Their sideways smiles say symmetrically, from that side: “We’re indivisible!”

From this: “We’re bound together!”

These smiles, because they’re sidelong, intersect right in front of my face. There they ignite a hotpoint: admittedly, I find it scintillating, but I see past it. Behind it, there’s a strange hand; it is sparingly twisting a doll that some other hand is toying with; I surmise that that playful hand belongs to me. The doll has fallen out of it; there’s a thump, as from under some heavy object, a Browning, let’s say, and just then I also hear: “Are you just going to keep playing forever, then? A person might say you’re dodging the bill that way.”

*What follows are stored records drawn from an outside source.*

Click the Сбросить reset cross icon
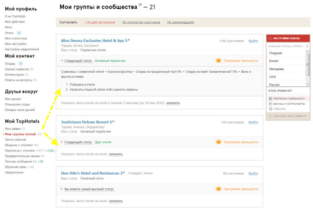Viewport: 313px width, 209px height. [270, 109]
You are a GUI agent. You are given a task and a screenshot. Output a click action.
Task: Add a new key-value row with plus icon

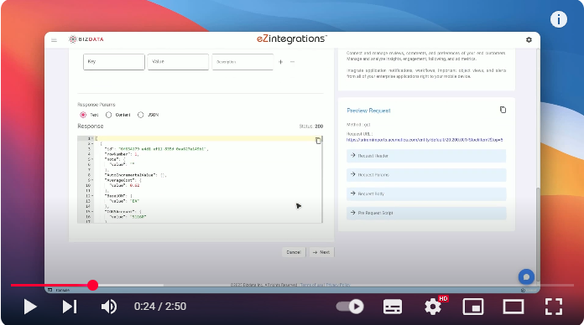click(x=281, y=62)
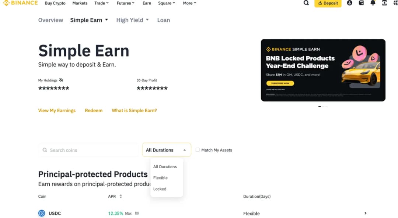Screen dimensions: 398x218
Task: Click the Deposit button
Action: (328, 3)
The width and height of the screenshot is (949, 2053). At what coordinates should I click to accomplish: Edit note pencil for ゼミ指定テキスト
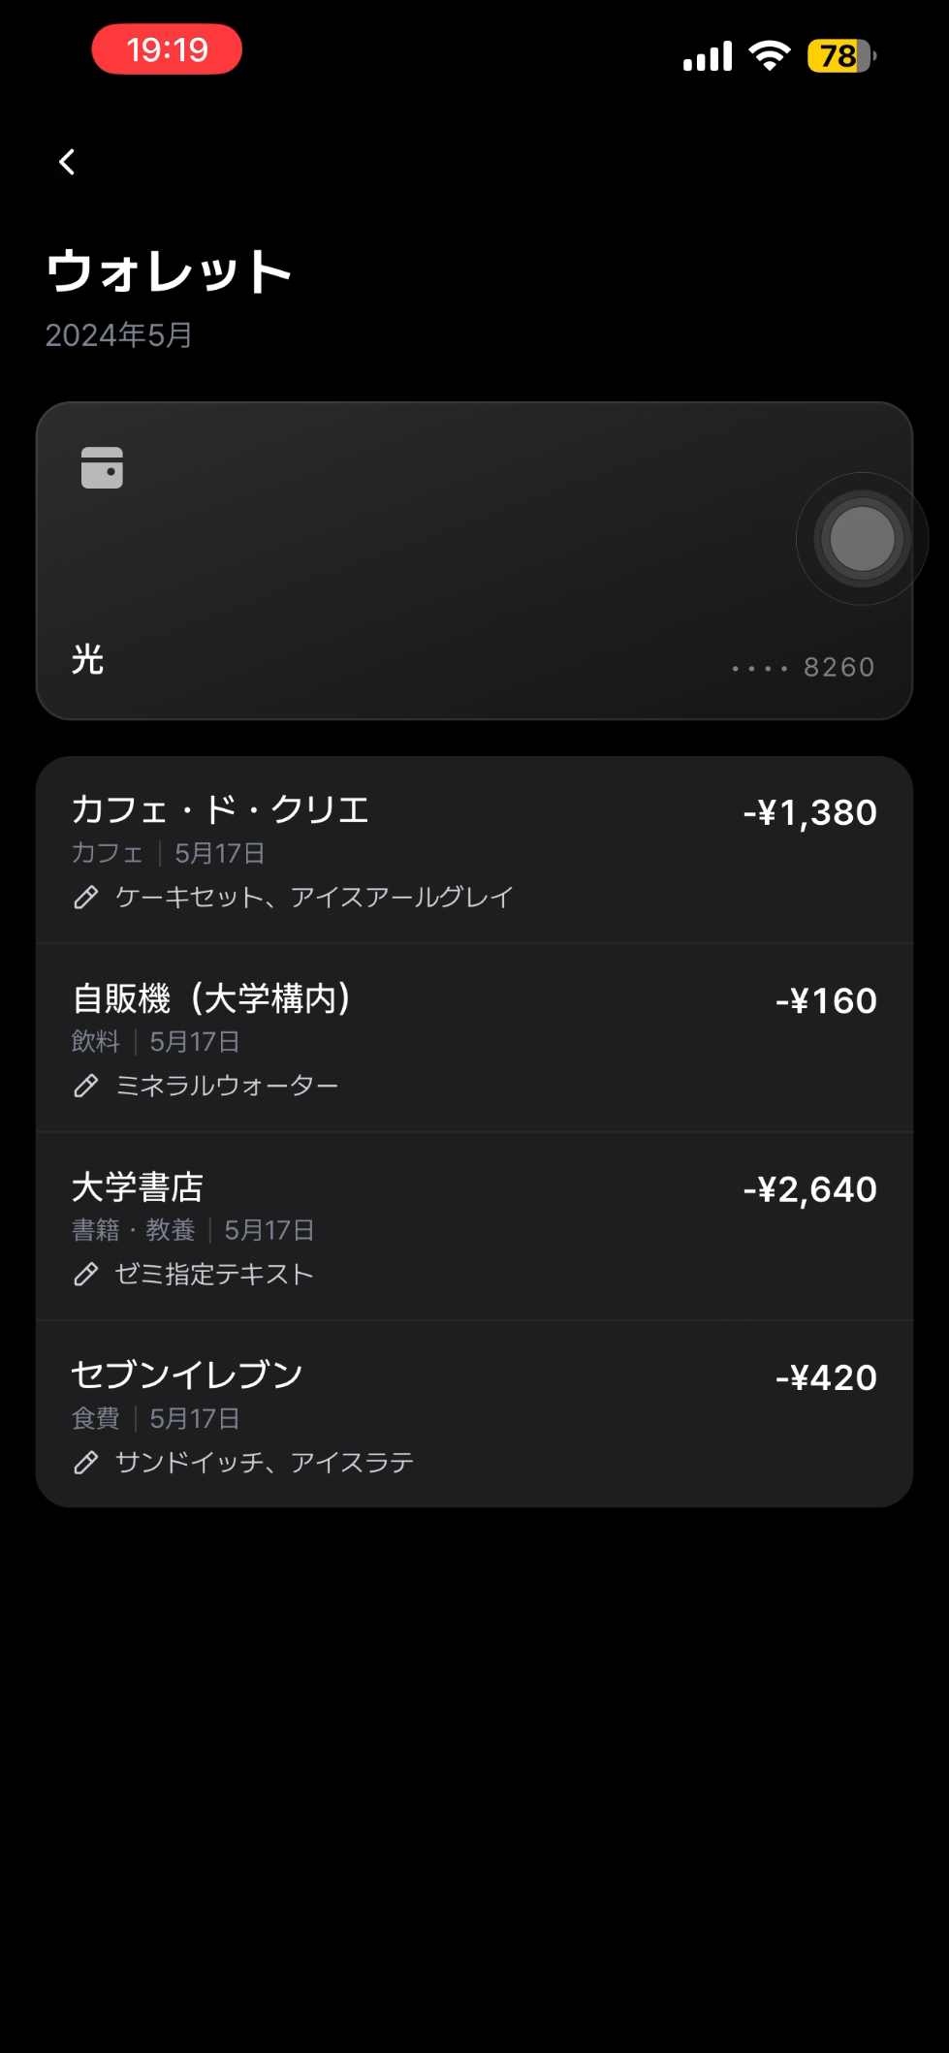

I rolled a glance across his visage, it wound around to her face and rolled across it as well. And again that peevish unease: Who is this third, this third, from their common likeness? The road leads there, but it’s blocked; in this bare blockade wall, however, there’s a crack, and through this crack dribbles a sort of meager certainty that between those two, Fuld and Giggles, there is a mysterious, yet definite, relationship. Yes, the man-stranger and the woman-stranger are Fuld and Giggles, but they are Fuld and Giggles, as it were, across mountains, across rivers. It’s them, through unheard-of forms. Now there can no longer be any doubt. He, having smiled, twisted his head: this sweet-toothed grimace that someone has inexpressibly, but importunately and quite vainly attempted to finish into an austere smile!

Escudero! ” say I.

He: “Escudero!”

But barely had he said it than he turned to face me and drew up so close that there could be no mistaking his intention to let it be understood that what would now occur would be — as I would say — utterly exceptional, for my sake, for me, as a sort of honor: and it was off with the mask. But with the locution “off with the mask” I’m not capturing the nature of what happened. For the change that came about was not, verily, as though he had tossed aside his mask or put on another; on the contrary, the new face that replaced the preceding one showed up with the same somehow swift accrual by which living-room magicians exchange their various neckties. Actually, it was more complicated: a whole array of visages were exchanged on his face (if one must put it this way), but so swiftly that I couldn’t manage to identify any one of them but the last; they flipped by no differently from pages of a block calendar quickly thumbed through, and in that nimble turning of the pages/faces dwelled, motionless, a pair of fixed, burning, almost inquisitorial eyes, somehow as if they were gradually burning through the top layer of those contemplated pages. But heavy lids suddenly fell upon those eyes, and the hard-braked contemplation blew over into a face that was so calm, so collected. .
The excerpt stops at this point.